Design efficiency, exacting assembly, graciousness and continuous improvement are among living legacy.
“How’s your father?” is among the most asked, non-technical questions during our SWRI Validated Expansion Joint Training sessions at EMSEAL. More than 500 of you—architects, engineers, consultants, contractors, distributors, independent reps and owners—have come through this program so far, and we are flattered by how often you ask about Peter.
He’s doing great by the way. At 87 years young, he’s in his workshop every day, producing immaculately assembled, de-burred the beautiful SJS-FP samples which he has affectionately dubbed “handling pieces”, and that have become as representative a calling card as the Company’s logo.
I also love that, when asking, you invariably and respectfully use the term “father.”
While he’s my “dad” at Thanksgiving, Peter truly is “father” to so much more at EMSEAL.
The father of technical accuracy, quality, graciousness and integrity, Peter’s legacy influences each new generation of employees that joins the company and continues to shape our approach to market-driven innovation and customer-service.

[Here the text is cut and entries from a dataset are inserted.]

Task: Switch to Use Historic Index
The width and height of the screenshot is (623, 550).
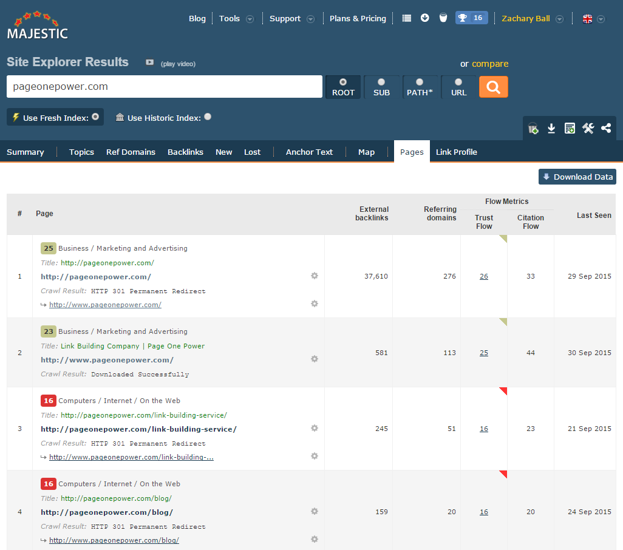Action: [207, 117]
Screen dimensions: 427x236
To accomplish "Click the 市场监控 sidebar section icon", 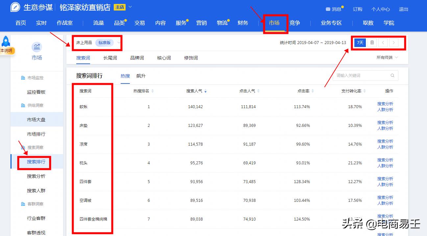I will click(x=22, y=78).
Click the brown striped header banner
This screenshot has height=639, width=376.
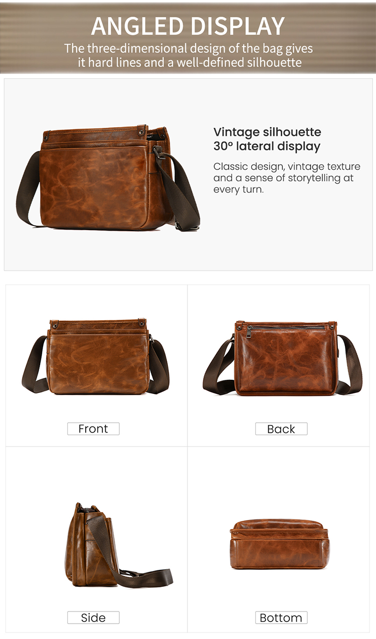tap(188, 38)
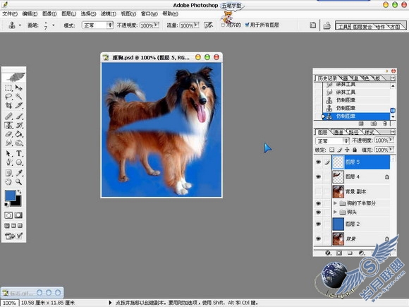Select the Rectangular Marquee tool
409x307 pixels.
click(x=8, y=88)
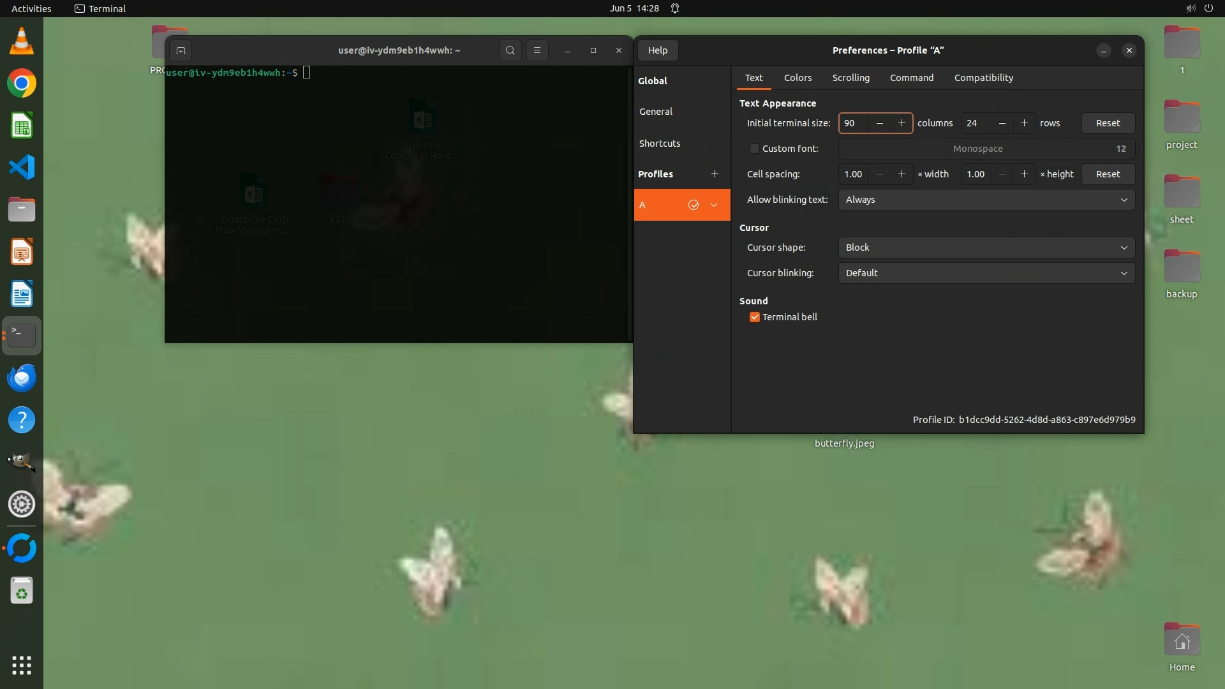
Task: Open the terminal search icon
Action: [x=510, y=50]
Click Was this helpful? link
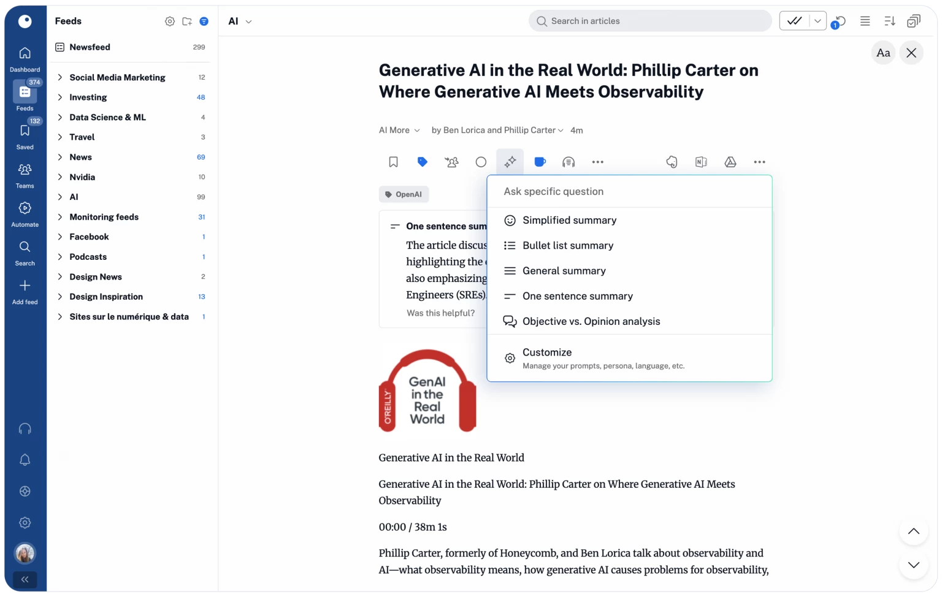942x597 pixels. click(x=441, y=313)
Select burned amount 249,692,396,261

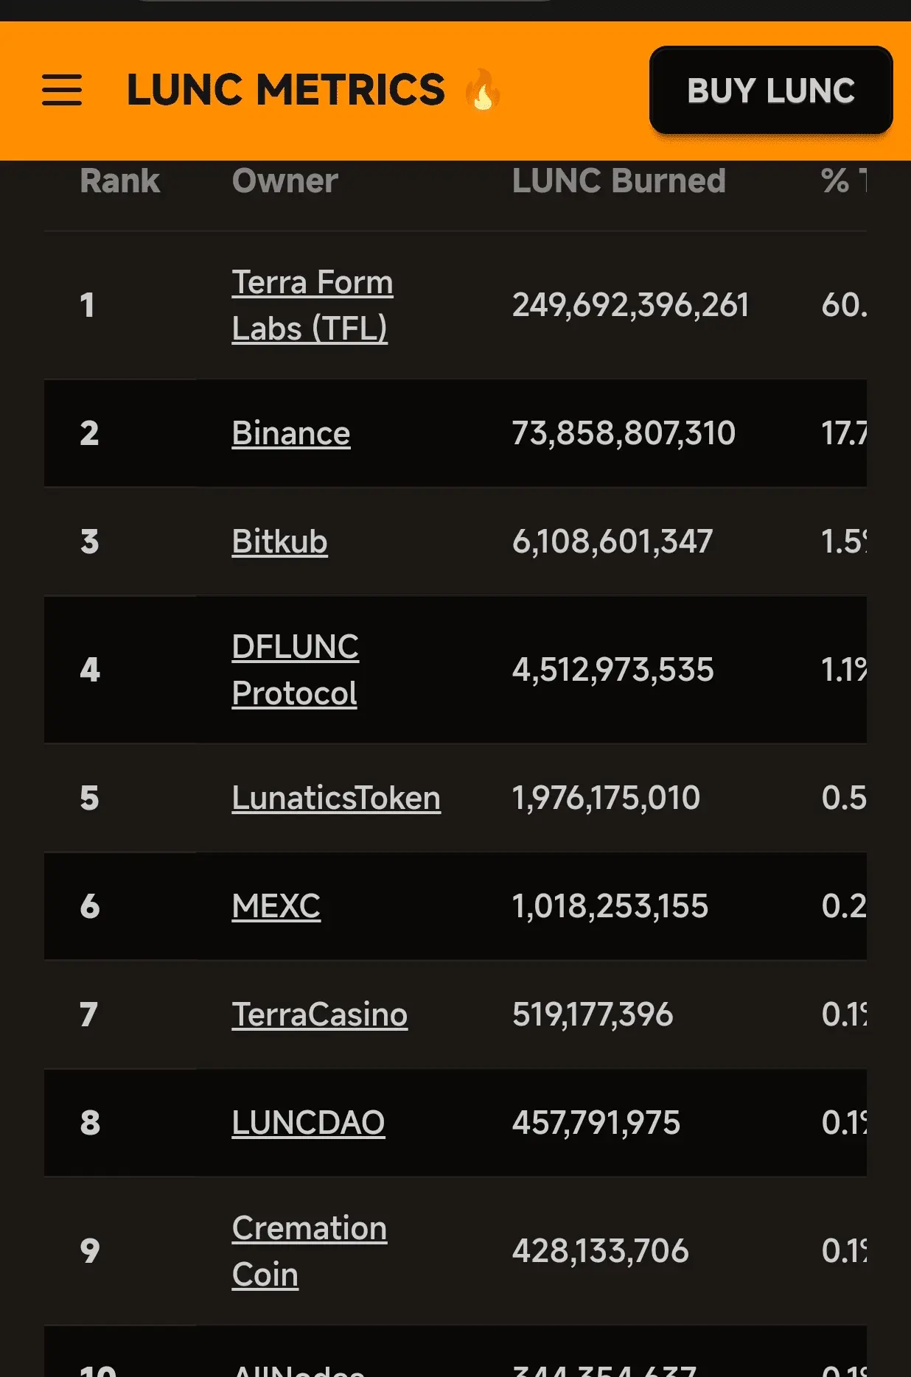[631, 305]
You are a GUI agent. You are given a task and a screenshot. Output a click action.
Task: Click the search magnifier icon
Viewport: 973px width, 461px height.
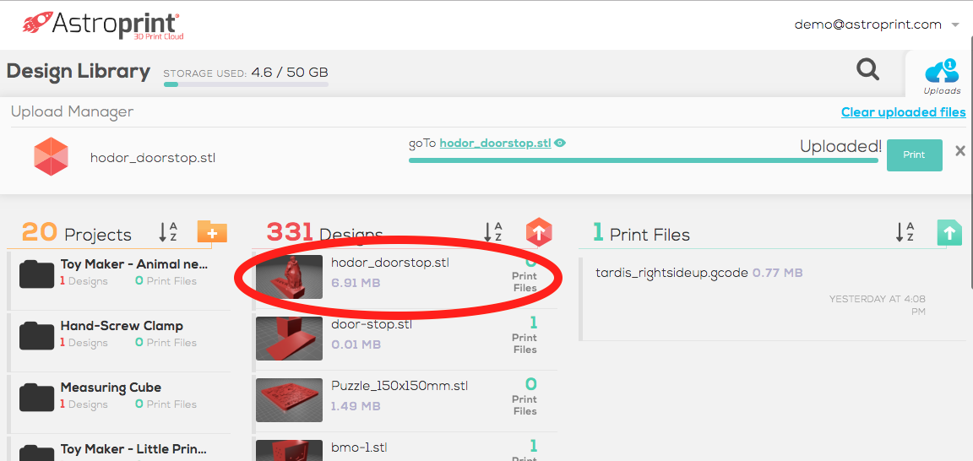(867, 69)
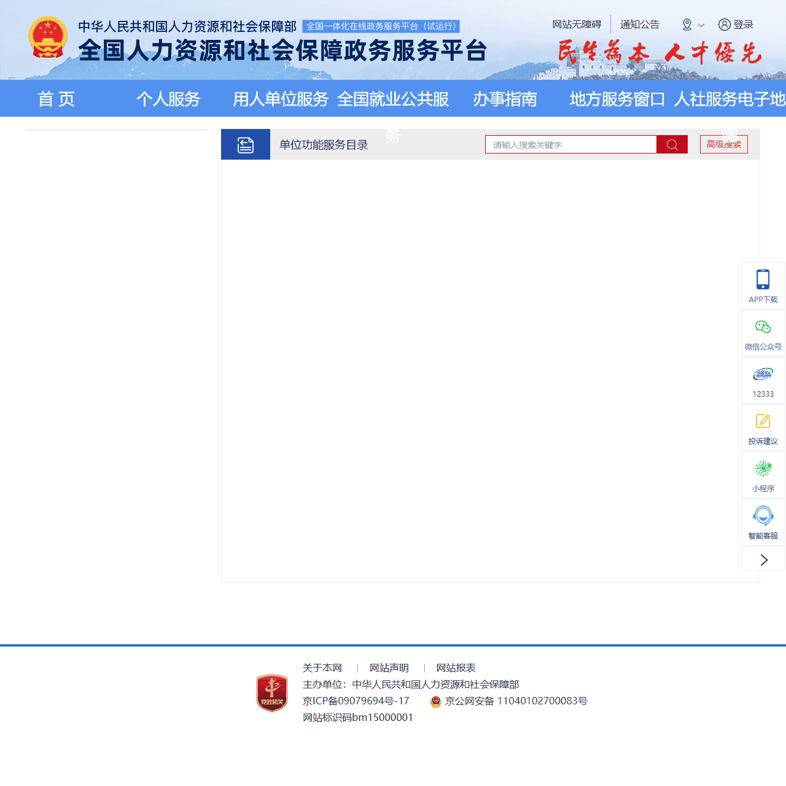Collapse the right sidebar with arrow chevron
Screen dimensions: 786x786
(x=763, y=559)
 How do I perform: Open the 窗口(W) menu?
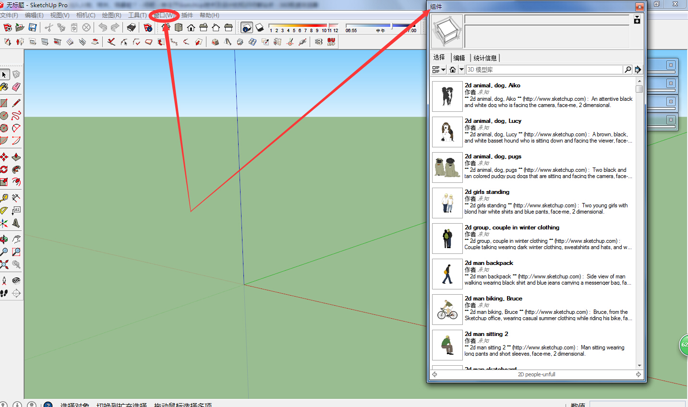[164, 15]
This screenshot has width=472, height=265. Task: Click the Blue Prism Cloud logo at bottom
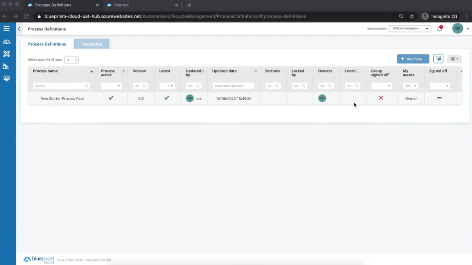[38, 260]
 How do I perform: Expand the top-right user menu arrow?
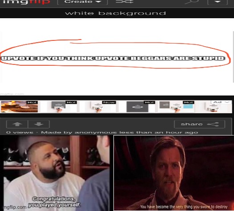coord(218,2)
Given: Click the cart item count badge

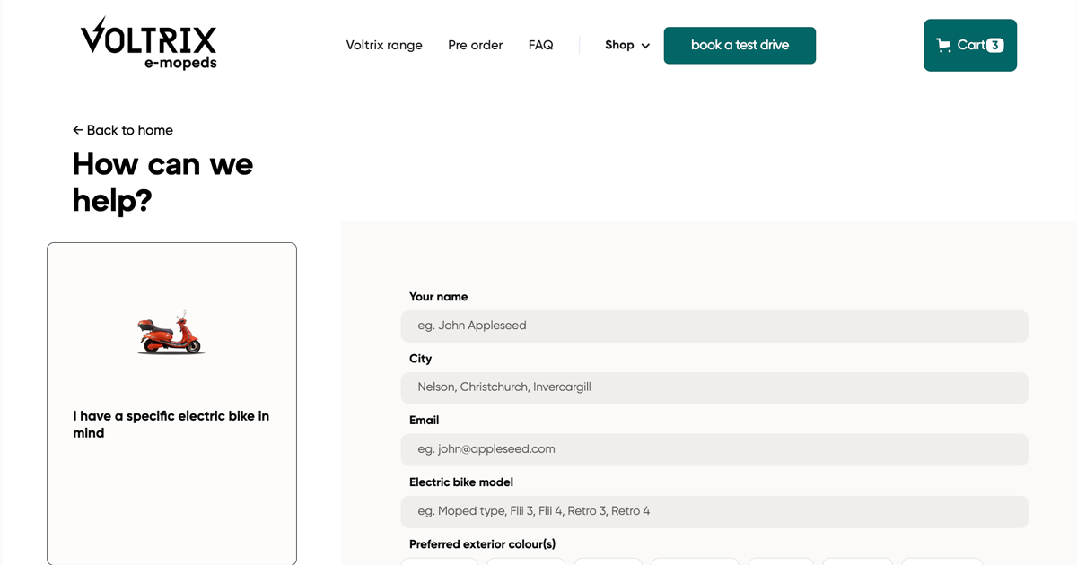Looking at the screenshot, I should click(x=994, y=45).
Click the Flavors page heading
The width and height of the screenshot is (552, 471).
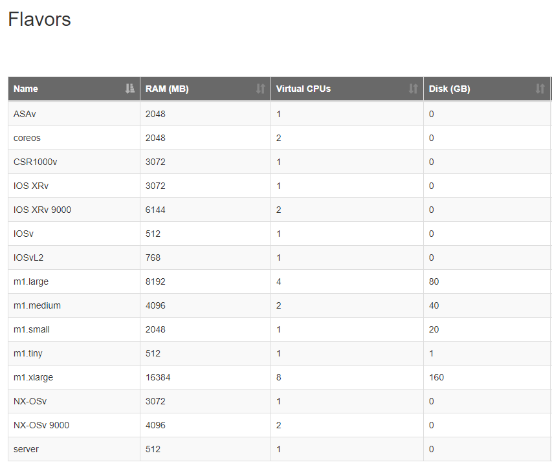39,19
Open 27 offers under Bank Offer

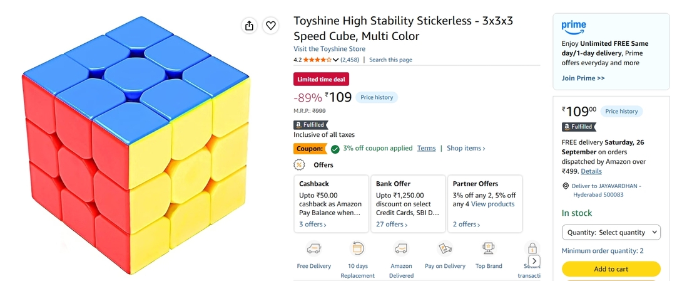392,225
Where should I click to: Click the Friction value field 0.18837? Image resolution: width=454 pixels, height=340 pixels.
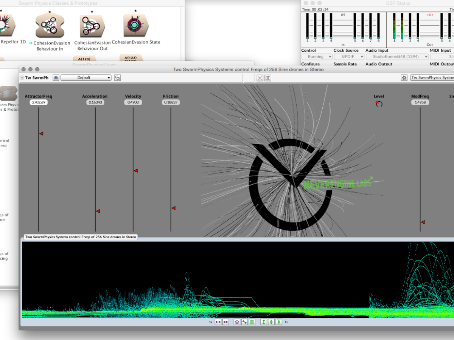[171, 102]
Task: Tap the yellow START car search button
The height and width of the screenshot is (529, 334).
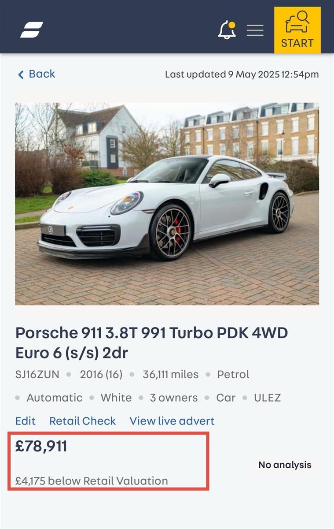Action: click(x=297, y=30)
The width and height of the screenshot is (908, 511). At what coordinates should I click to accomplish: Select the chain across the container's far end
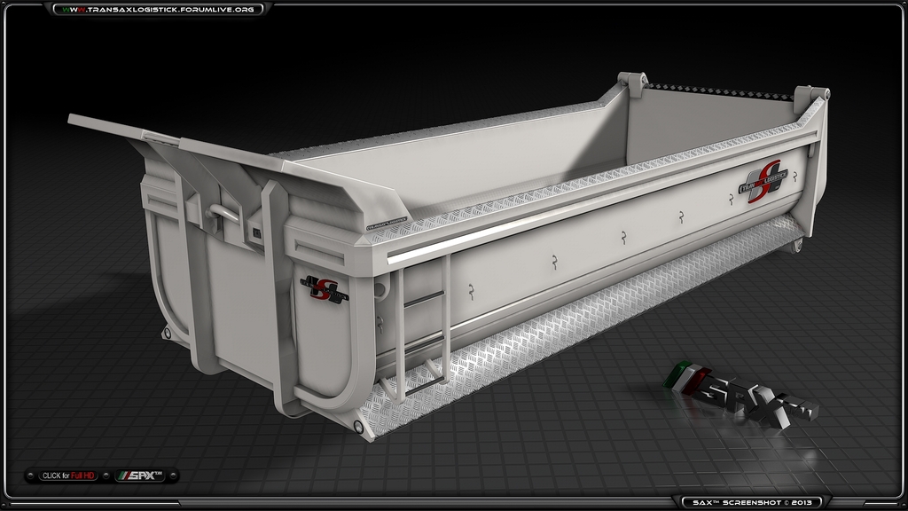coord(718,89)
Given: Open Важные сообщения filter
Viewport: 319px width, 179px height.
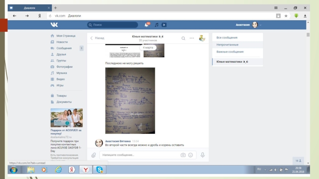Looking at the screenshot, I should (x=230, y=52).
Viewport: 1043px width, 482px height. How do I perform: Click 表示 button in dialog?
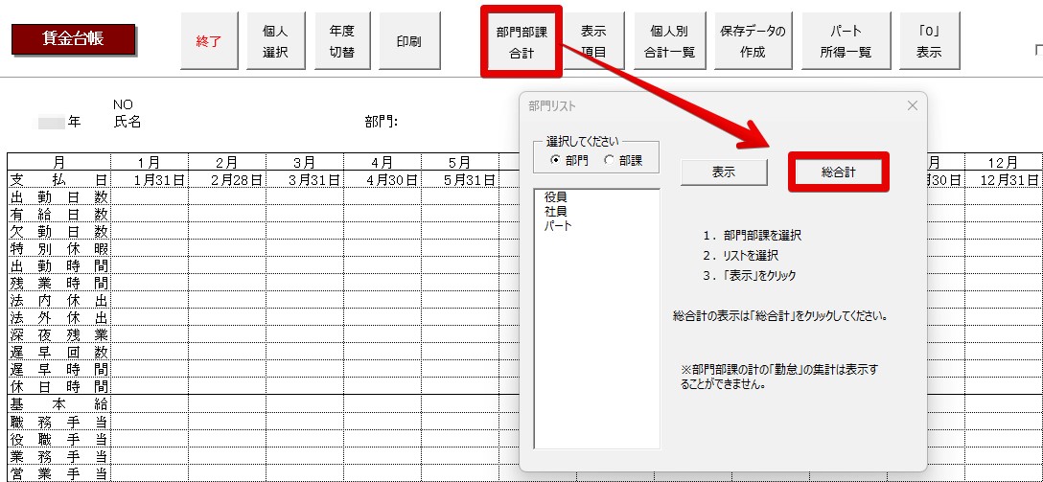coord(724,172)
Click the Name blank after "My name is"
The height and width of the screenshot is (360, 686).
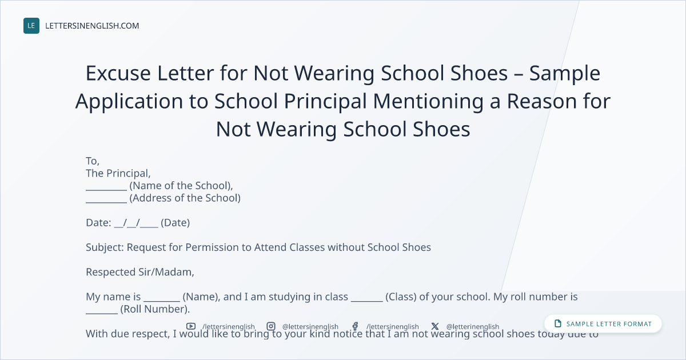pos(162,297)
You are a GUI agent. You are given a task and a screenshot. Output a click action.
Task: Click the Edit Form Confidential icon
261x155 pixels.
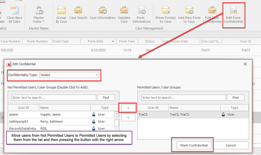[x=234, y=15]
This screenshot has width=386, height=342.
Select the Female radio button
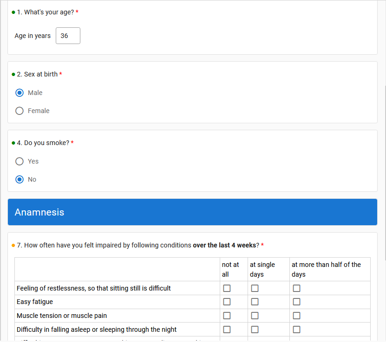click(19, 111)
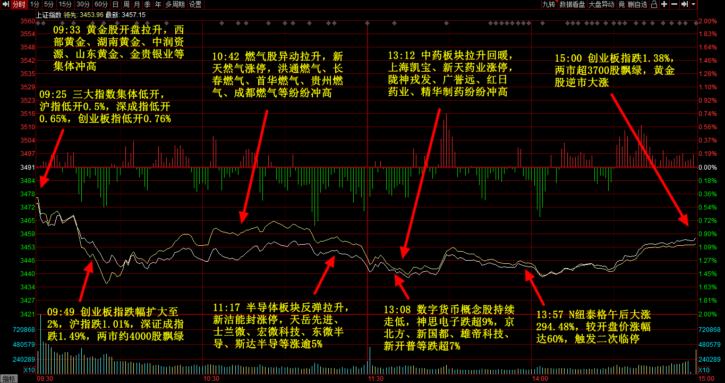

Last November, as a panelist at the TransOvation innovation conference held in 3M’s Innovation Center in St. Paul, MN, I was asked to reflect on EMSEAL’s innovation ethic. My summation: “Innovation is the distillation of purpose to its simplest form.”
EMSEAL’s many breakthroughs, from SEISMIC COLORSEAL to SJS to DSM to EMSHIELD, QUIETJOINT and the just-released QUICKCOVER, have been driven by simplifying systems, removing extraneous components, reducing tensile stresses at bond-lines and within materials, eliminating invasive anchoring and incorporating multiple functions into one product.
This innovation foundation is in no small part built on, and perpetuated by, what Peter Hensley taught and continues to remind us of today. I called him yesterday to check in and learned that he had 10 new samples ready to deliver, but that he had also spent the day “improving the ergonomics of my workshop.”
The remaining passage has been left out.